Even as the competitive intensity for incremental lending business is expected to remain muted for some time in FY25, State Bank of India sees this as an opportunity to increase its market share in all lending segments.

India’s largest bank has pencilled in domestic advances and domestic credit growth of 14.65 per cent and 14 per cent, respectively, in the current financial year.

As at December-end 2023, the bank had achieved domestic advances and domestic credit growth of 14.47 per cent and 12.84 per cent, respectively.

ICRA, in a report, said the challenges in mobilising deposits, high interest rates and the increase in risk weights will slow down the pace of credit growth to 11.6-12.5 per cent in FY25 from 16.3 per cent in FY24.
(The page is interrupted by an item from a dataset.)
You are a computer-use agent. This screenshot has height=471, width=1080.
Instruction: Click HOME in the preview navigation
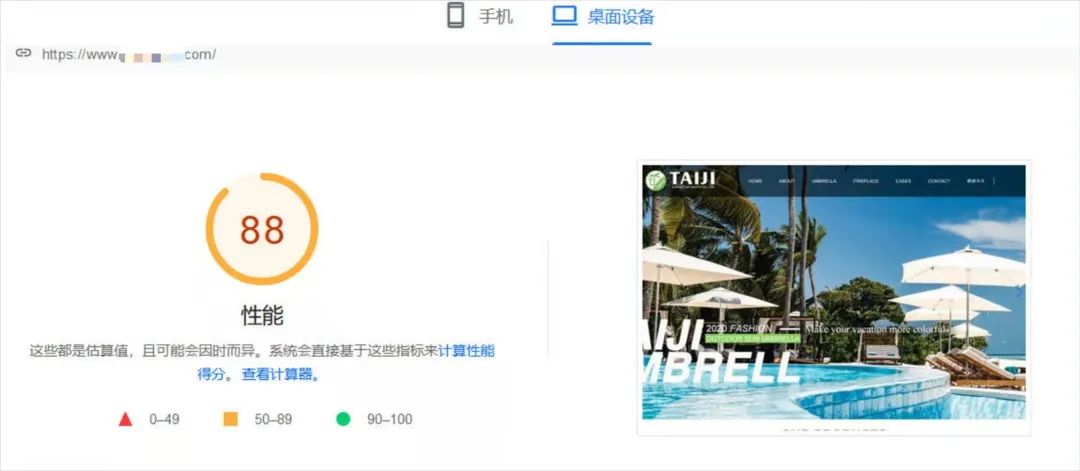[755, 181]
Within the retail-personal segment, the bank is eyeing new market segments and looking for good quality takeovers, per the bank’s plans.
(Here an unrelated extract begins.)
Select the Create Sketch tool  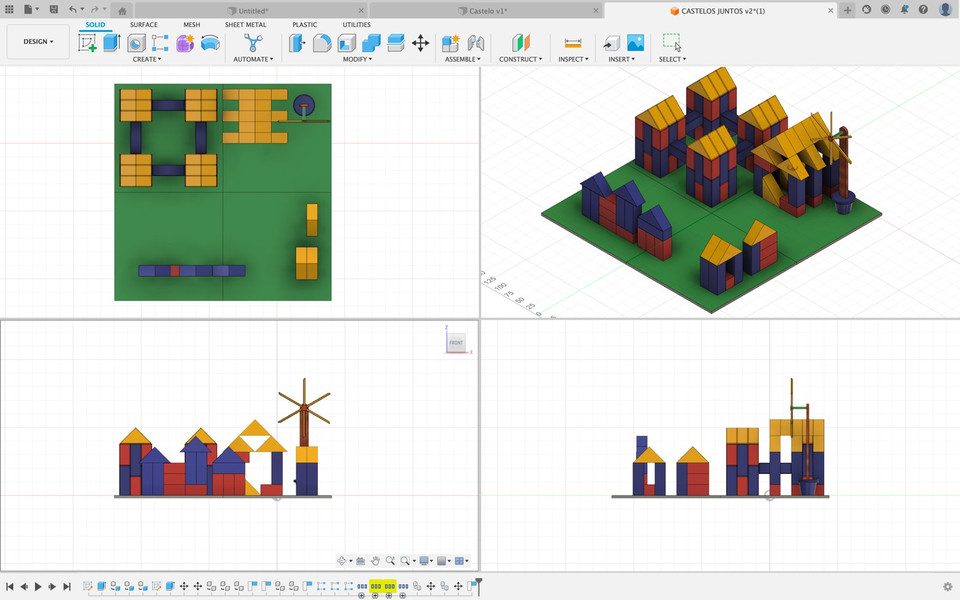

In the agriculture segment, the bank wants to diversify from small ticket, base level farm credit to multi-product offering and commercial agriculture.

In the MSME (micro, small and medium enterprise) segment, SBI is aiming for a shift in approach from being only a lending bank to ‘total relationship value’ (capturing the entire supply chain ecosystem) and provide digital suite for customers. It also wants to sweat the business rules engine-based balance sheet lending capability to its fullest to build quality book.
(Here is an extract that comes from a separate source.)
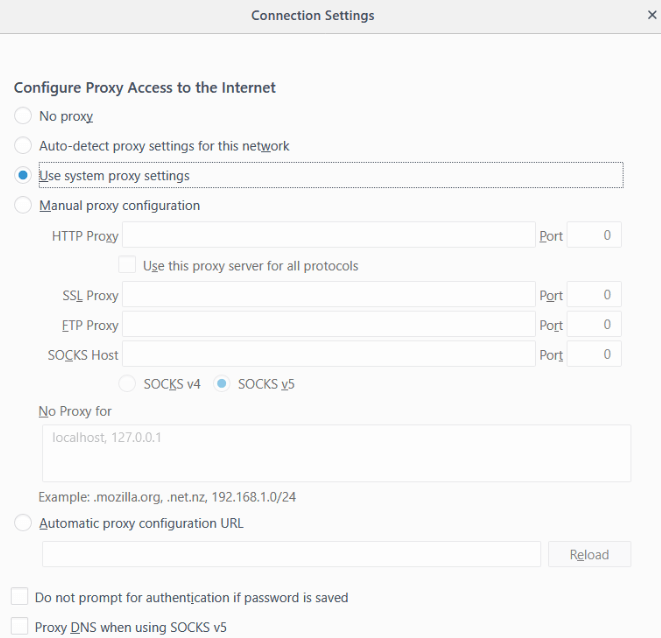Enable Proxy DNS when using SOCKS v5
Screen dimensions: 661x638
[x=19, y=628]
In the corporate segment, the bank wants to leverage the upturn in the capital expenditure cycle, focus on highly rated entities and cross vertical synergy.

Deposit growth: Phygital approach

With deposit growth continuing to lag the credit growth, SBI is banking on its widespread ‘Phygital’ (Physical and digital) distribution network to capture incremental deposits and remain a step ahead of competition.

In this regard, the bank plans to give special focus on offering end-to-end solutions to trade, commerce, industries, institutions and family offices.

The target market for deposits includes liaising with State governments to target retiring employees; stepping up liaison with insurance companies, public sector undertakings, government bodies and companies; opening savings bank accounts by organising camps at schools and colleges; and tapping opportunities in premier banking, wealth business and NRI business segments.

Further, virtual relationship managers will be placed to reach out to UHNI (ultra-high net worth individual) NRI (non-resident Indian) customers. It also plans to make YONO app available to function overseas for NRIs.